About the Filming
After scouting several southeastern states, the production company
settled on the Knoxville, Tennessee area to stand in for the coal mining
community of Coalwood, West Virginia. Franco [Larry J. Franco, the film's
producer] explains that the weather and surrounding terrain were key
ingredients in that decision, "The film takes place during a school year
which covers fall, winter and spring. We needed a climate and environment
that would accommodate that much flexibility."
Production began on February 23, 1998. The town of Petros, Tennessee
was literally taken over by the film crew. "It was obvious to Joe and
Barry Robison, our production designer, that these towns were exactly what
we were looking for," says Franco. "With a little artistic help, we could
recreate 1957."
"The town of Petros was itself there and it had been a coal mining town
at one time but the mine itself was no longer there," notes Johnston. "So,
we bought one, disassembled it, trucked it in, reassembled it and built
the tipple that stands next to it."
In Petros, the crew rebuilt, bolt-by-bolt, a massive 125-foot
wrought-iron mining tipple, an imposing contraption of rusty girders,
pulleys and wheels which cycle a chain carrying buckets in and out of a
huge sheet metal silo. The parts had been disassembled from a dormant
Knoxville excavation. They also dumped tons of crumbled asphalt in the
vicinity of the newly-erected tower and refaced, with weathered brick and
tin paneling, a cluster of old Petros buildings (a couple more were built
outright) to recreate the Olga Coal Company's base of operations, complete
with machine shop, wash house, first aid station and post office.
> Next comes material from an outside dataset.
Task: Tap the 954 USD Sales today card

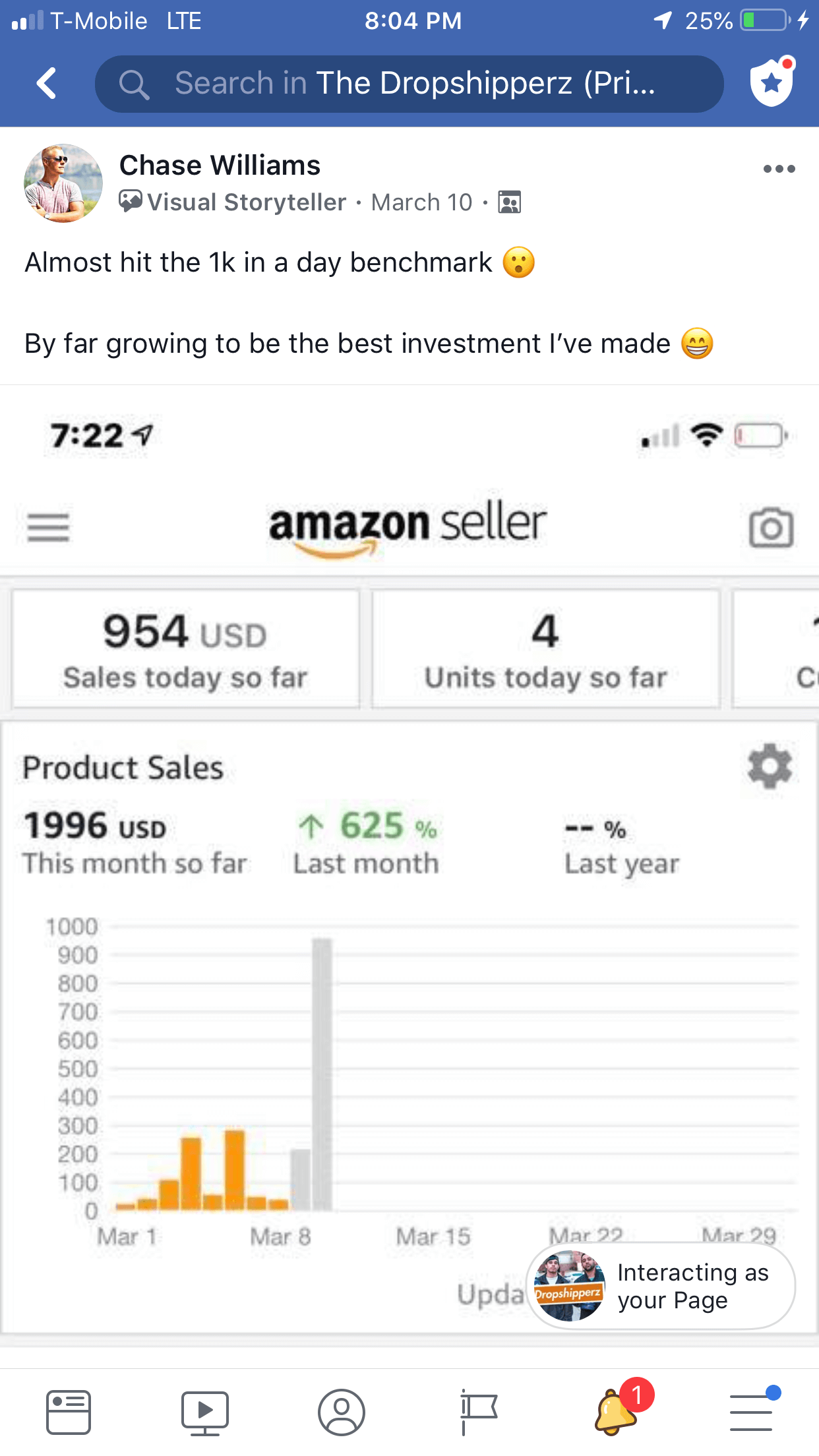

Even the real Homer Hickam was amazed at the accuracy of the set. He
notes that the sets simply overwhelmed his senses. "When you came into
Coalwood during that era the first thing you noticed was the coal mine
itself because the whole town's focus was this 800-foot shaft that the
coal tipple was built over and where all the men in the town, every day,
disappeared," Hickam, recalls. "This film has done the same thing: its
focus, really, is that tipple, and everything that goes around it. I think
that, especially at night, when I've gone over to the set and looked at
that tipple at night with the lights glowing and the way all the offices
are around it, I think I'm back in Coalwood."
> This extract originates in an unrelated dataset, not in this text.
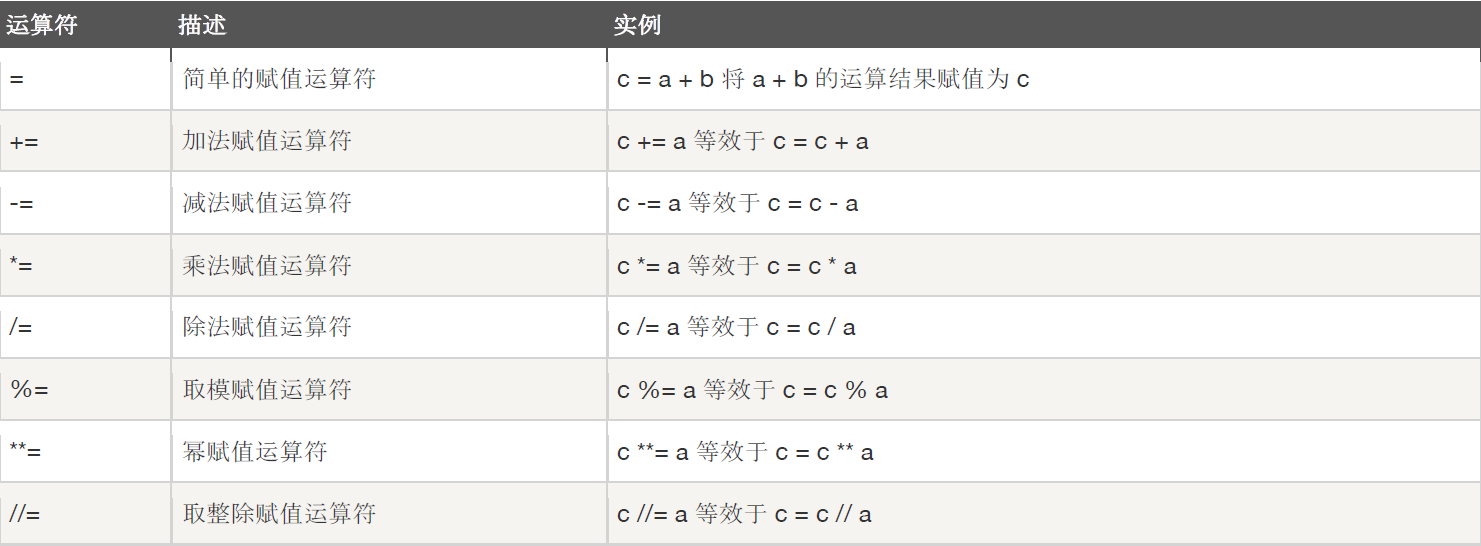
Task: Click the 乘法赋值运算符 description
Action: click(x=267, y=266)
The filmmakers were equally committed to recreating the interior of a
mine. "The miners use continuous mining machines that grind the coal out
and create these perfect tunnels," Johnston notes. "They almost look like
hallways. Most of the mines we visited are very low, only 52 to 58 inches,
so we wanted that to be authentic. You have to bend to get to it."
The director notes that there is an almost sinister feel to the mine.
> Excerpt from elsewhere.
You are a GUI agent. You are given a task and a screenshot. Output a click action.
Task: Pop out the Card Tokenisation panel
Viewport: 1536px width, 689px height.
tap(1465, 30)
"If there's a villain in this movie, it's the mine, which is a little bit
unfair," he says, "because the mine was also the source of the life in the
town. But when the coal gave out and the mine shut down, the town usually
died."
The filmmaking team also brought an old 1911 steam locomotive up from
the Tennessee Valley Railroad Museum in Chattanooga and rented a handful
of buildings in Oliver Springs and Harriman, Tennessee-many of which house
active businesses-and recast them, with new storefronts and signs, as the
hub of downtown Coalwood; they removed the asbestos and lead paint from
the old Brownlow school in Knoxville and repaired faulty wiring in the
marquee lights of the Tennessee Theatre.
The film's production utilized more than 2,000 local extras and actors,
as well as drawing around 60 percent of its 200-man crew from the ranks of
area technicians and laborers. Cast members and extras were dressed 'in
soot-covered denim and heavy gray coats, their faces smeared black, all
carrying 1950s era lunch buckets in and out of the mine.
Later scenes set in Indianapolis, where Homer's functional model
rockets earn a berth in a national science fair, were shot in Knoxville's
aging center city.
The most formidable challenge for the filmmakers turned out to not be
the mine, but the unpredictable weather of eastern Tennessee. "The weather
is not severe, but it changes several times a day," Johnston muses. "We
had every possible kind of weather, including snow. It made shooting
difficult-we would have to stop in the middle of a scene and start other
scenes because the weather would change so drastically. I think there was
one time when we had four separate scenes start on one location because we
had rain, sun, overcast, snow, you name it. But, ultimately, the movie
looks great because of it. It gave the film a much more interesting and
varied look."
Johnston, a longtime admirer of the American railroad, relished the
opportunity to have total control over a section of trainyard. "We were
shooting at an area called Canyon Creek that is a small switching yard and
we were very fortunate because the railroad let us do anything we wanted,"
he recalls. "We could pull up tracks and replace them and change switches.
I was amazed. It's almost like having a life-size electric train set. And
it was particularly advantageous, because in the film, the boys do what
they want with it anyway, believing it to be abandoned, which it turns out
not to be."
Production wrapped on April 30, 1998.